# What this task involves:
Write out the records word for word, with no pictures.

# Records to use:
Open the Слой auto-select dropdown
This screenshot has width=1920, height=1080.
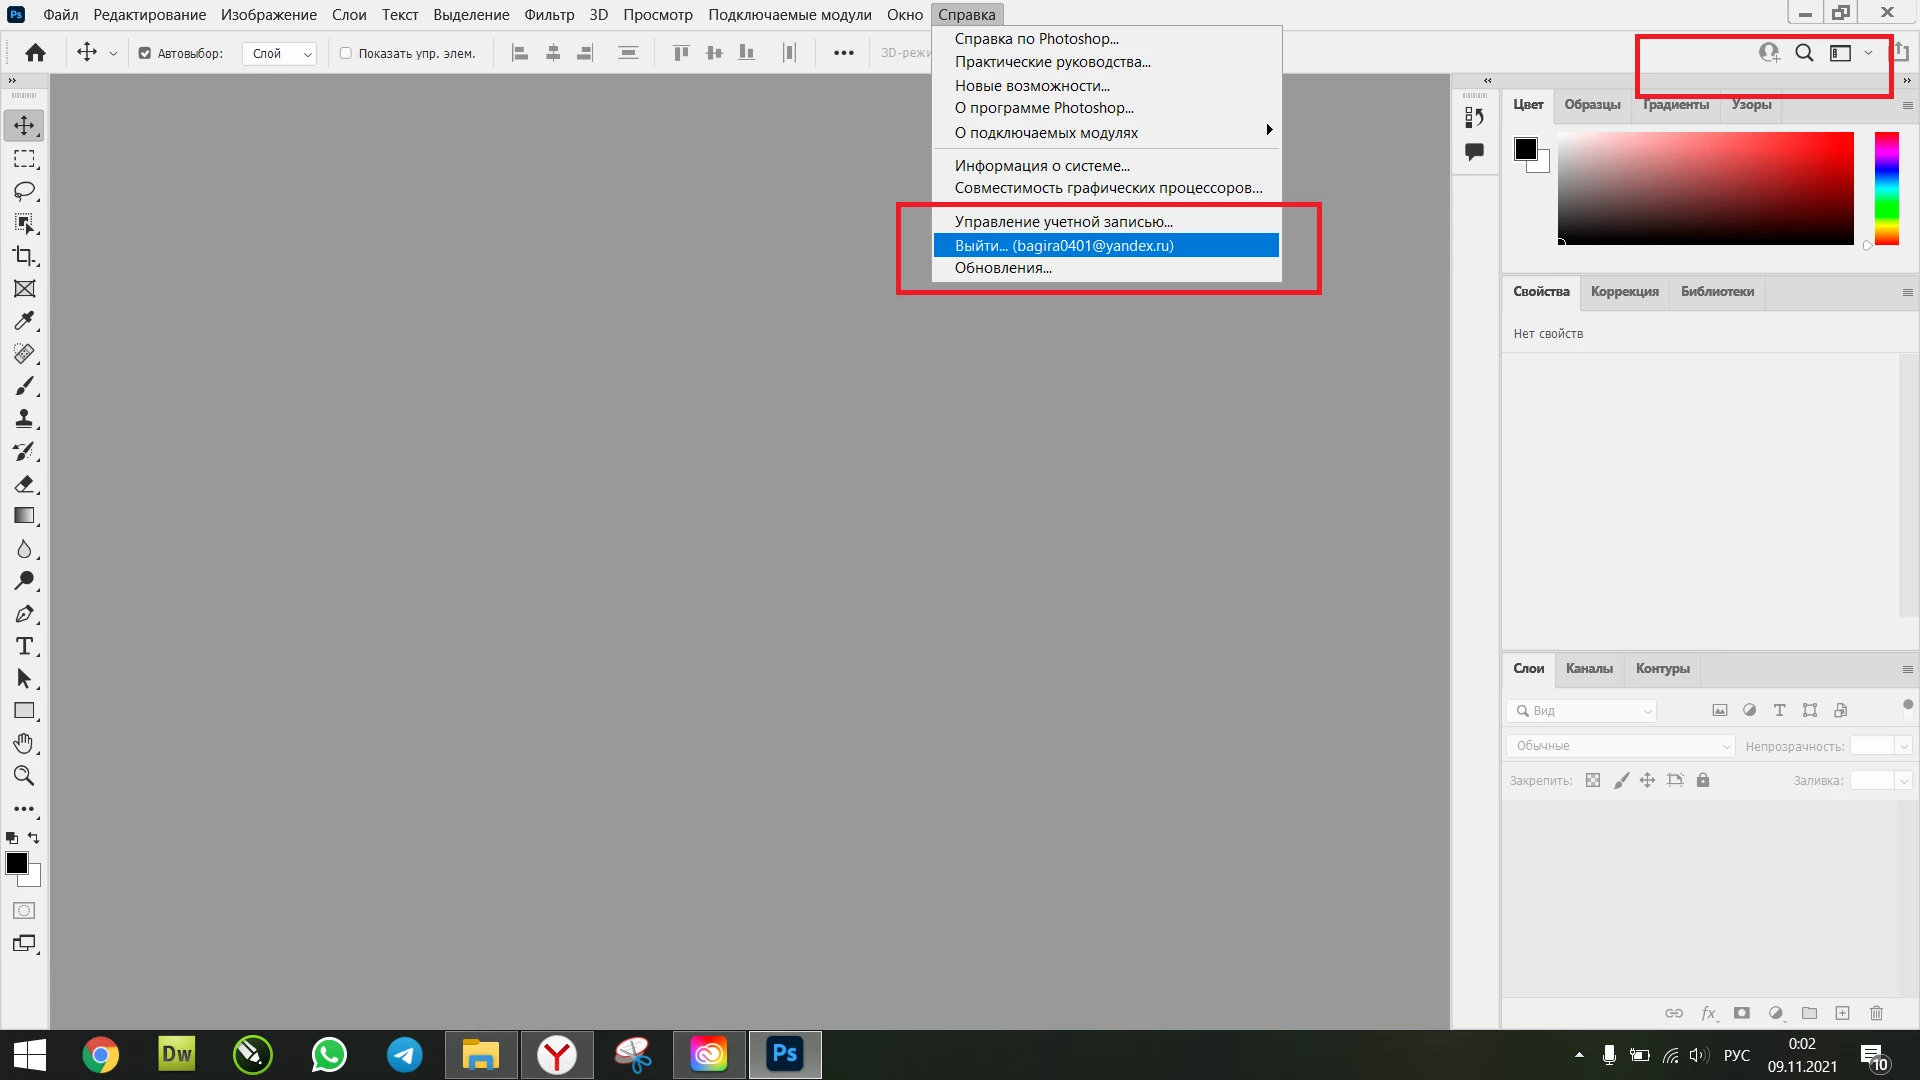point(280,54)
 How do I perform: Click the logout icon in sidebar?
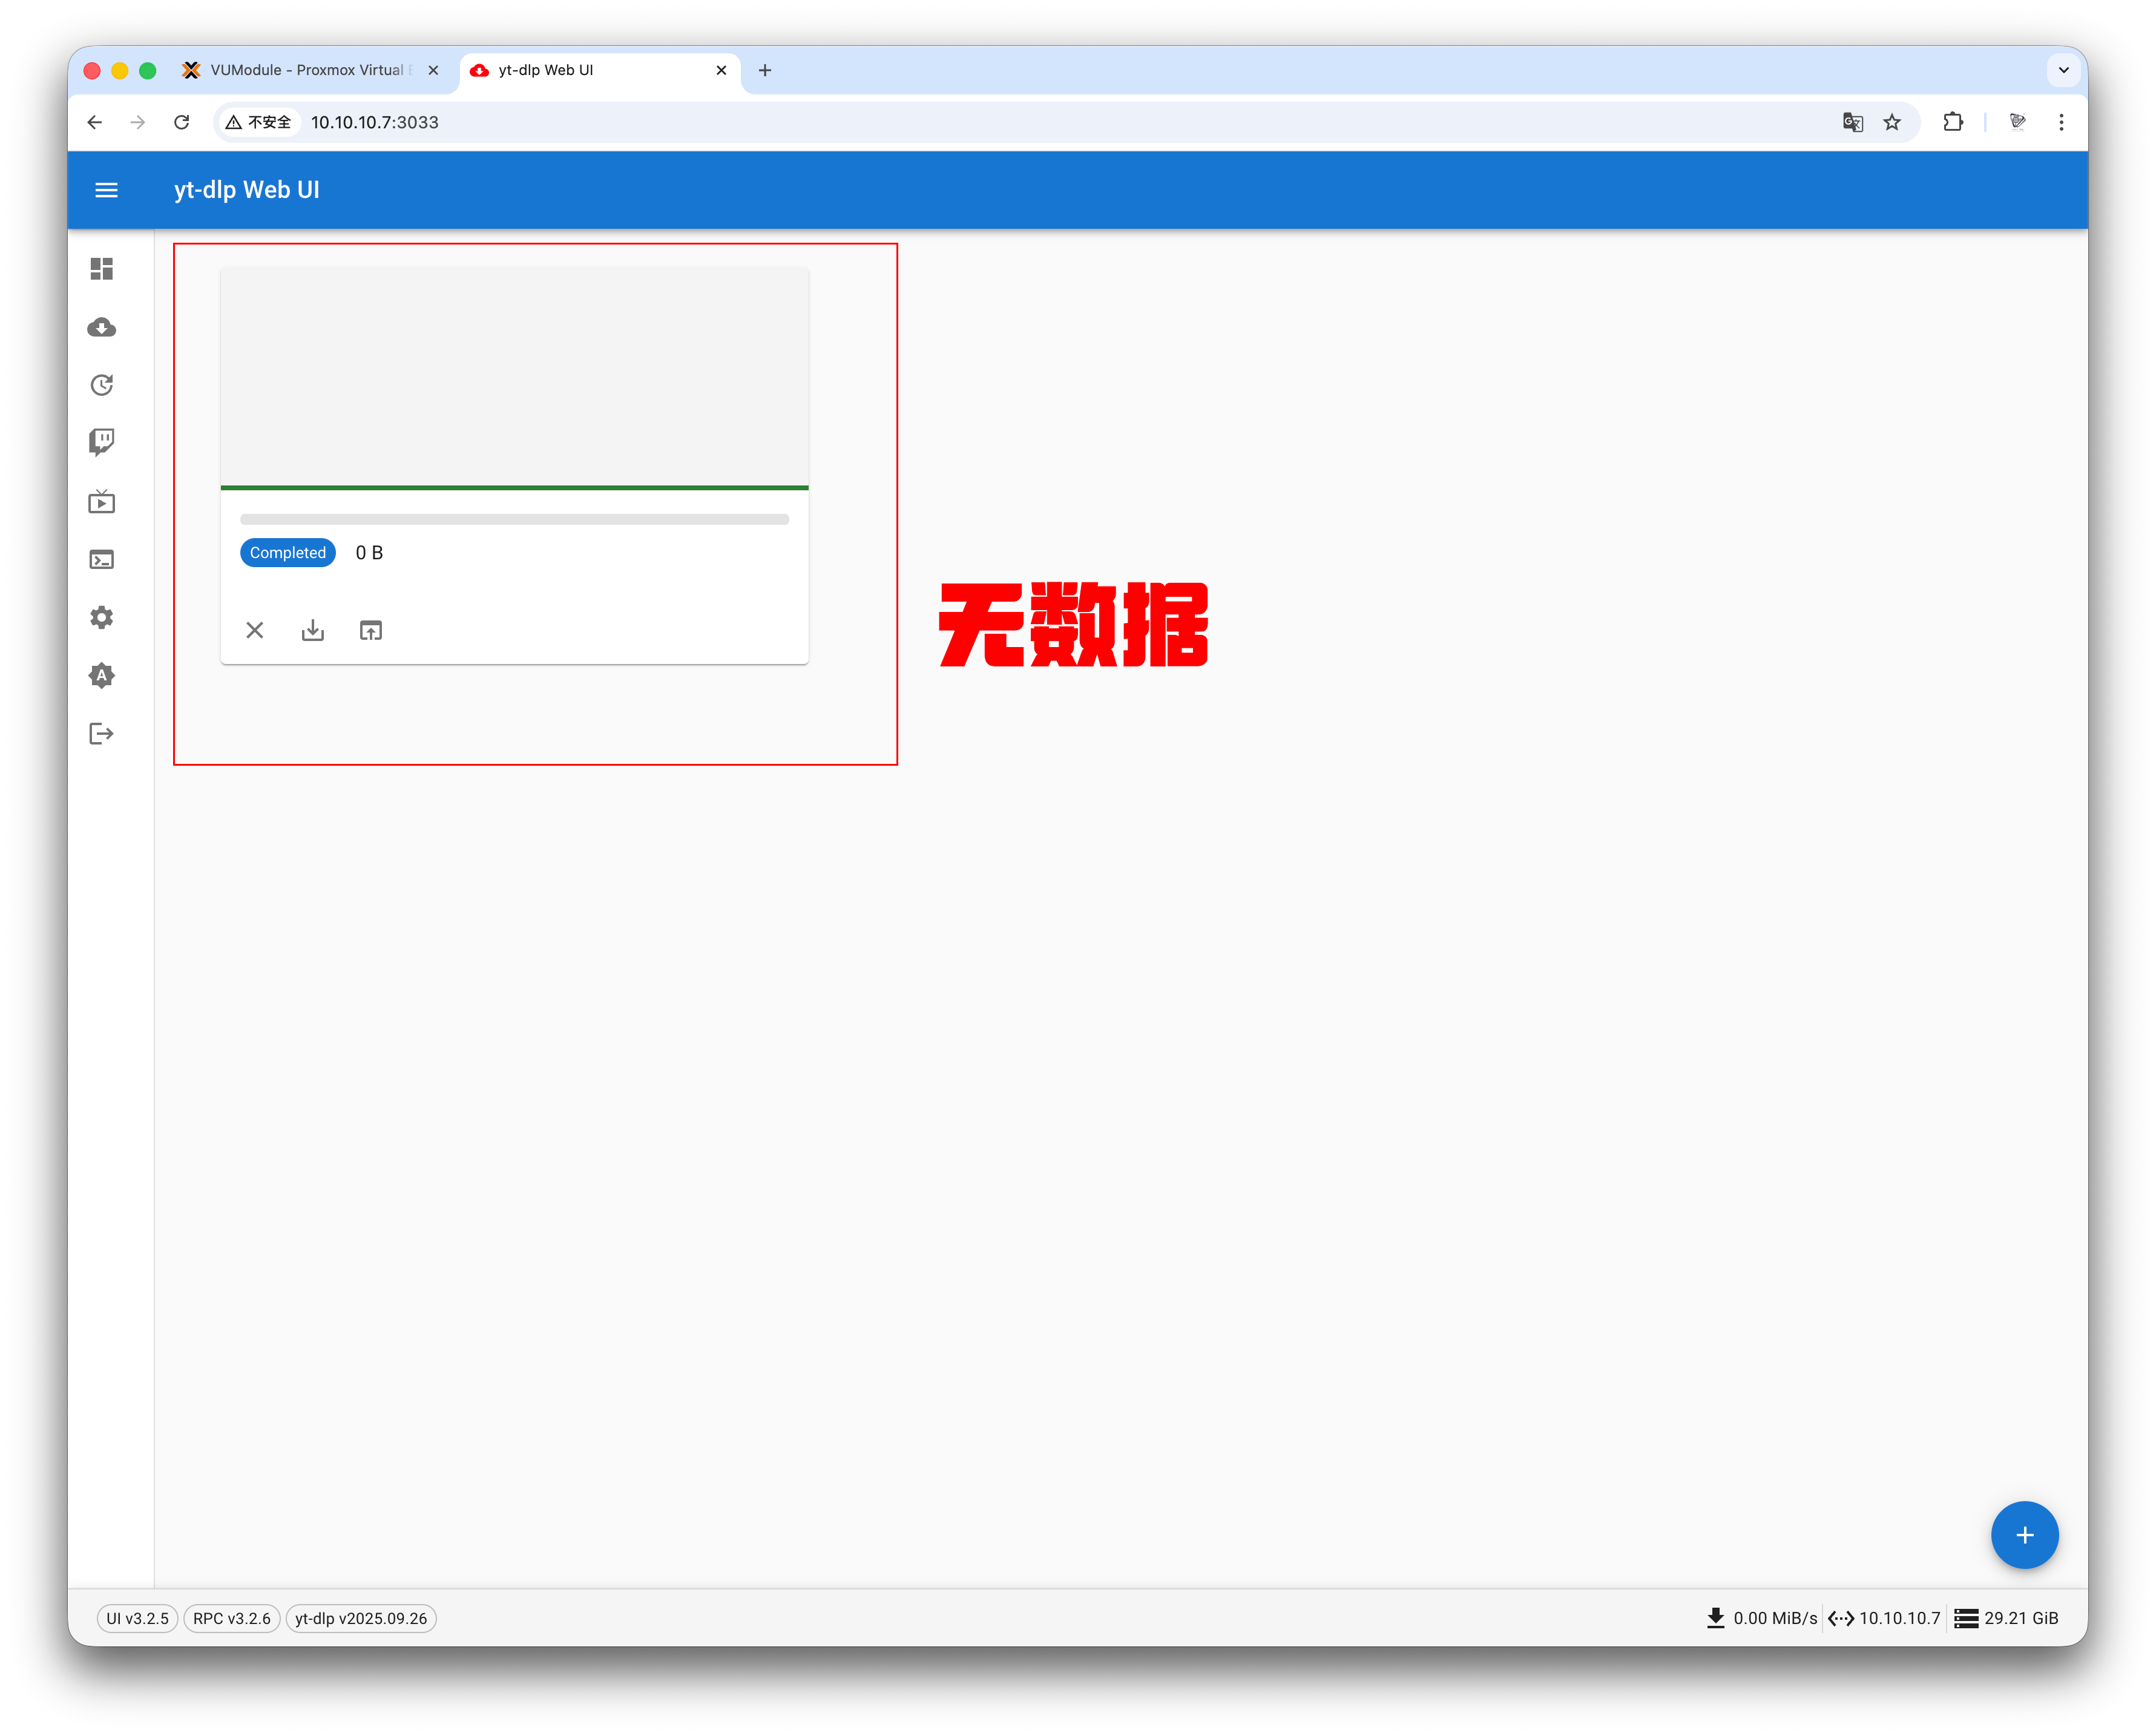point(102,734)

# Written response:
Open the Слой auto-select dropdown
This screenshot has width=1920, height=1080.
point(280,54)
 How do I perform: Click the logout icon in sidebar?
point(102,734)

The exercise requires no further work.